● **Data records**
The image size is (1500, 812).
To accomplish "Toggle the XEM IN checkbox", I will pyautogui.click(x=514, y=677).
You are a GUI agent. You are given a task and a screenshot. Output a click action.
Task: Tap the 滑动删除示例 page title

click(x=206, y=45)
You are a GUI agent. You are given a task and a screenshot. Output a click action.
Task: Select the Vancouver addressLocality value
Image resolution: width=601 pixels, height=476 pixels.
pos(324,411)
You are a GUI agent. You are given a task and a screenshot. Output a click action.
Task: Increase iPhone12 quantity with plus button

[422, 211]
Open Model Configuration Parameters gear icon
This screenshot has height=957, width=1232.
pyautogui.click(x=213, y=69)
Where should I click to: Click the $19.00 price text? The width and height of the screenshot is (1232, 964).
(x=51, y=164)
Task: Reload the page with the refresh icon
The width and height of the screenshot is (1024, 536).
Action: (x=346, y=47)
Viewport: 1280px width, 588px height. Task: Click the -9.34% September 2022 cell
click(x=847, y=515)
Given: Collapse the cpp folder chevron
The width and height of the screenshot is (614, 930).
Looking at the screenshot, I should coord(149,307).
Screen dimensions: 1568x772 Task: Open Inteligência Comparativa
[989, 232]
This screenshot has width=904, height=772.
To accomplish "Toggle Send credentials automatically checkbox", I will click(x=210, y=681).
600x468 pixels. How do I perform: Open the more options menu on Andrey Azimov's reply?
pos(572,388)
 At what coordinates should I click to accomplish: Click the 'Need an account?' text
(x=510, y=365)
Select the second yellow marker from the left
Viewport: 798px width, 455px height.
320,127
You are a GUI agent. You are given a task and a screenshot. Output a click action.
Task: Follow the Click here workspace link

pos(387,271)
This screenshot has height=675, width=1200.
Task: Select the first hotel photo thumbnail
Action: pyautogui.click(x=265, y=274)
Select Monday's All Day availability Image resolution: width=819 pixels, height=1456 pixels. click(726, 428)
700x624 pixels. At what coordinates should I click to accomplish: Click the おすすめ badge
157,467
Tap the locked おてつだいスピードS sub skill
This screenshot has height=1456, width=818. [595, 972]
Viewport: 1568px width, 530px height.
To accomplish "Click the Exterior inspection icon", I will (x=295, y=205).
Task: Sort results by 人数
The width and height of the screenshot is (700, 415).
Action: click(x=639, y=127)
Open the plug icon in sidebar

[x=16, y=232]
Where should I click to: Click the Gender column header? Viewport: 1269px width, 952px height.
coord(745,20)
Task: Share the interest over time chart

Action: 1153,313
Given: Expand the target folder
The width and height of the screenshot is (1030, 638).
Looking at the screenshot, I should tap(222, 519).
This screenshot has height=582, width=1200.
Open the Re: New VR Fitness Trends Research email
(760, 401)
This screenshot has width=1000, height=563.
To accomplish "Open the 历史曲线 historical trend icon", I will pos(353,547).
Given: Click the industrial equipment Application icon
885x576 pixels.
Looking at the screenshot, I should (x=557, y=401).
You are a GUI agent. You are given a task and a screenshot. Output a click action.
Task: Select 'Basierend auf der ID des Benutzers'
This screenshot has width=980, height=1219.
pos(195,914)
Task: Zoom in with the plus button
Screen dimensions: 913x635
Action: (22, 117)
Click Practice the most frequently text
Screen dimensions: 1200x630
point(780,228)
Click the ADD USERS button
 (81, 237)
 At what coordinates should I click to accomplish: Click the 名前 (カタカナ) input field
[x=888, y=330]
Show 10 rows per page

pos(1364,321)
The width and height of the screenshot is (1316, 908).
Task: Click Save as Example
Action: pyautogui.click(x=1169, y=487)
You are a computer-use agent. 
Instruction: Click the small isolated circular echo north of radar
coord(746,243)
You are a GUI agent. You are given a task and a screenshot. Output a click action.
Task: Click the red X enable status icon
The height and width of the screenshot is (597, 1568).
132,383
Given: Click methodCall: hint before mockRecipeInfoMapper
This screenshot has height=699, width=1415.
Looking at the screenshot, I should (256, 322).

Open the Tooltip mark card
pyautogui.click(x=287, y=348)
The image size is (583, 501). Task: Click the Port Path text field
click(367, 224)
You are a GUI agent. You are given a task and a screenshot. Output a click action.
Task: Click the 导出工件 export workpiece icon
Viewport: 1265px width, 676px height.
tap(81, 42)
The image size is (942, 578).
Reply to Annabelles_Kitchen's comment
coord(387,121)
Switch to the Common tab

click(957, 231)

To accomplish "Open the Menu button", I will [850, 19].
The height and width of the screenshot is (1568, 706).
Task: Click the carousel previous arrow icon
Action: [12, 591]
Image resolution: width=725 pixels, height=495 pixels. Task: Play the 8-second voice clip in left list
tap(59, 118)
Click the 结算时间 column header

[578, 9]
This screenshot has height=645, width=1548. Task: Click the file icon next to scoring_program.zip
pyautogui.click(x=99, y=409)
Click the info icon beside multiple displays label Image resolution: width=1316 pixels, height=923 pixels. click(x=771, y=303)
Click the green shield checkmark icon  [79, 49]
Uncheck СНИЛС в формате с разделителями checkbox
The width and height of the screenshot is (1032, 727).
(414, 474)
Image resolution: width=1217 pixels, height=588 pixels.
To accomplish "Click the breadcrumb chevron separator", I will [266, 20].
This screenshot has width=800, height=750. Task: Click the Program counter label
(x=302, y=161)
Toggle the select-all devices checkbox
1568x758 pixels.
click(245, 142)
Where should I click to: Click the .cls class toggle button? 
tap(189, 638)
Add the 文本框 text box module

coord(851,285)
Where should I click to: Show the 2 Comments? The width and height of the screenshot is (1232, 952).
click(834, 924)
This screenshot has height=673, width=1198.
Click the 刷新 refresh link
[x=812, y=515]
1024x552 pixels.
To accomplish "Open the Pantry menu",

● **Work task**
The data above needs retyping. Reproduce each line exactly.

● **Answer to this exercise**
The image size is (1500, 812).
To accomplish "Toggle the XEM IN checkbox", I will pyautogui.click(x=514, y=677).
You are a GUI agent. You are given a task and a screenshot. Output a click action.
Task: Tap the 滑动删除示例 page title

click(x=206, y=45)
You are a GUI agent. You are given a task and a screenshot. Output a click action.
Task: Select the Vancouver addressLocality value
Image resolution: width=601 pixels, height=476 pixels.
pos(324,411)
You are a GUI agent. You are given a task and a screenshot. Output a click action.
Task: Increase iPhone12 quantity with plus button

[422, 211]
Open Model Configuration Parameters gear icon
This screenshot has height=957, width=1232.
pyautogui.click(x=213, y=69)
Where should I click to: Click the $19.00 price text? The width and height of the screenshot is (1232, 964).
(x=51, y=164)
Task: Reload the page with the refresh icon
The width and height of the screenshot is (1024, 536).
Action: (x=346, y=47)
Viewport: 1280px width, 588px height. Task: Click the -9.34% September 2022 cell
click(x=847, y=515)
Given: Collapse the cpp folder chevron
The width and height of the screenshot is (614, 930).
Looking at the screenshot, I should coord(149,307).
Screen dimensions: 1568x772 Task: Open Inteligência Comparativa
[989, 232]
This screenshot has width=904, height=772.
To accomplish "Toggle Send credentials automatically checkbox", I will click(x=210, y=681).
600x468 pixels. How do I perform: Open the more options menu on Andrey Azimov's reply?
pos(572,388)
 At what coordinates should I click to accomplish: Click the 'Need an account?' text
(x=510, y=365)
Select the second yellow marker from the left
Viewport: 798px width, 455px height.
320,127
You are a GUI agent. You are given a task and a screenshot. Output a click action.
Task: Follow the Click here workspace link

pos(387,271)
This screenshot has height=675, width=1200.
Task: Select the first hotel photo thumbnail
Action: pyautogui.click(x=265, y=274)
Select Monday's All Day availability Image resolution: width=819 pixels, height=1456 pixels. click(726, 428)
700x624 pixels. At what coordinates should I click to accomplish: Click the おすすめ badge
157,467
Tap the locked おてつだいスピードS sub skill
This screenshot has height=1456, width=818. [595, 972]
Viewport: 1568px width, 530px height.
To accomplish "Click the Exterior inspection icon", I will (x=295, y=205).
Task: Sort results by 人数
The width and height of the screenshot is (700, 415).
Action: click(x=639, y=127)
Open the plug icon in sidebar

[x=16, y=232]
Where should I click to: Click the Gender column header? Viewport: 1269px width, 952px height.
coord(745,20)
Task: Share the interest over time chart

Action: 1153,313
Given: Expand the target folder
The width and height of the screenshot is (1030, 638).
Looking at the screenshot, I should tap(222, 519).
This screenshot has height=582, width=1200.
Open the Re: New VR Fitness Trends Research email
(760, 401)
This screenshot has width=1000, height=563.
To accomplish "Open the 历史曲线 historical trend icon", I will pos(353,547).
Given: Click the industrial equipment Application icon
885x576 pixels.
Looking at the screenshot, I should (x=557, y=401).
You are a GUI agent. You are given a task and a screenshot. Output a click action.
Task: Select 'Basierend auf der ID des Benutzers'
This screenshot has width=980, height=1219.
pos(195,914)
Task: Zoom in with the plus button
Screen dimensions: 913x635
Action: (22, 117)
Click Practice the most frequently text
Screen dimensions: 1200x630
point(780,228)
Click the ADD USERS button
 (81, 237)
 At what coordinates should I click to accomplish: Click the 名前 (カタカナ) input field
[x=888, y=330]
Show 10 rows per page

pos(1364,321)
The width and height of the screenshot is (1316, 908).
Task: Click Save as Example
Action: pyautogui.click(x=1169, y=487)
You are a computer-use agent. 
Instruction: Click the small isolated circular echo north of radar
coord(746,243)
You are a GUI agent. You are given a task and a screenshot. Output a click action.
Task: Click the red X enable status icon
The height and width of the screenshot is (597, 1568).
132,383
Given: Click methodCall: hint before mockRecipeInfoMapper
This screenshot has height=699, width=1415.
Looking at the screenshot, I should (256, 322).

Open the Tooltip mark card
pyautogui.click(x=287, y=348)
The image size is (583, 501). Task: Click the Port Path text field
click(367, 224)
You are a GUI agent. You are given a task and a screenshot. Output a click action.
Task: Click the 导出工件 export workpiece icon
Viewport: 1265px width, 676px height.
tap(81, 42)
The image size is (942, 578).
Reply to Annabelles_Kitchen's comment
coord(387,121)
Switch to the Common tab

click(957, 231)

To accomplish "Open the Menu button", I will [850, 19].
The height and width of the screenshot is (1568, 706).
Task: Click the carousel previous arrow icon
Action: [12, 591]
Image resolution: width=725 pixels, height=495 pixels. Task: Play the 8-second voice clip in left list
tap(59, 118)
Click the 结算时间 column header

[578, 9]
This screenshot has height=645, width=1548. Task: Click the file icon next to scoring_program.zip
pyautogui.click(x=99, y=409)
Click the info icon beside multiple displays label Image resolution: width=1316 pixels, height=923 pixels. click(x=771, y=303)
Click the green shield checkmark icon  [79, 49]
Uncheck СНИЛС в формате с разделителями checkbox
The width and height of the screenshot is (1032, 727).
(414, 474)
Image resolution: width=1217 pixels, height=588 pixels.
To accomplish "Click the breadcrumb chevron separator", I will [266, 20].
This screenshot has width=800, height=750. Task: Click the Program counter label
(x=302, y=161)
Toggle the select-all devices checkbox
1568x758 pixels.
click(245, 142)
Where should I click to: Click the .cls class toggle button? 
tap(189, 638)
Add the 文本框 text box module

coord(851,285)
Where should I click to: Show the 2 Comments? The width and height of the screenshot is (1232, 952).
click(834, 924)
This screenshot has height=673, width=1198.
Click the 刷新 refresh link
[x=812, y=515]
1024x552 pixels.
To accomplish "Open the Pantry menu",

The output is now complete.